Court Opinion

ID: 6641835
Source: CourtListenerOpinion
Date Created: 2022-07-20 20:46:16.308998+00
Date Added: 2024-06-11T15:59:16.185590
License: Public Domain

Opinion.
Cooper, J.,
delivered the opinion of the court.
Though the father was trustee of an estate for the benefit of his children, the income and profits of which, and in the discretion of the trustee, the corpus itself were to be appropriated to the maintenance and education of the beneficiaries, it was nevertheless permitted to the father to devote his own estate or credit to the same purposes.

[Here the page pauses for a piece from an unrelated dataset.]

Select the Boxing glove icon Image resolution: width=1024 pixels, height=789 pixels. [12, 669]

The mere fact that the appellee has a debt against the father for the education of one of the beneficiaries of the trust fund is insufficient to establish a charge on the trust estate.

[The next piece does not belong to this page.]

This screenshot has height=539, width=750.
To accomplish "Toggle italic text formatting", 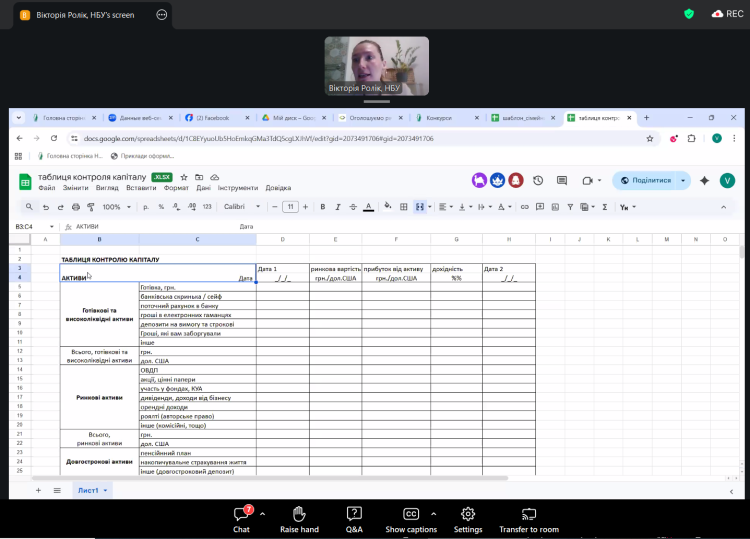I will [x=338, y=207].
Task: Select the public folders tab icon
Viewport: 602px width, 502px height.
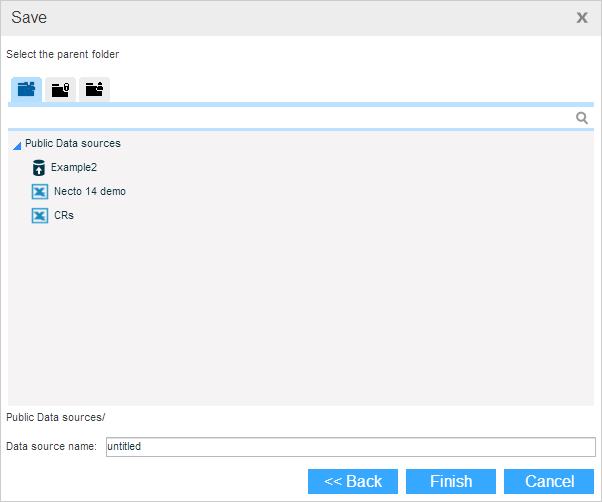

This is all that is shown by the evidence in the cause, and the decree is reversed.

.
A court of equity in determining upon an application to order a sale of the corpus of a trust estate, which the trustee is authorized in his discretion to appropriate to the maintenance and support of the beneficiaries, will look with favor upon the claims of those who have supplied the beneficiaries with necessaries which could not be procured by the proceeds of the estate; but it will refuse its aid to secure enforcement of improvident contracts and extravagant purchases made by the cestui que trust, even if they were sanctioned by the trustee. Prewett v. Land, 36 Miss. 495.
While, ordinarily, the contracts of a guardian or other trustee bind him personally and not the estate he represents, one whose money has discharged debts against a trust estate, which it is bound to pay, will, in equity, be substituted to the rights of the holder of such debts, but the right cannot be enforced by action at law. Hines v. Potts, 56 Miss. 346.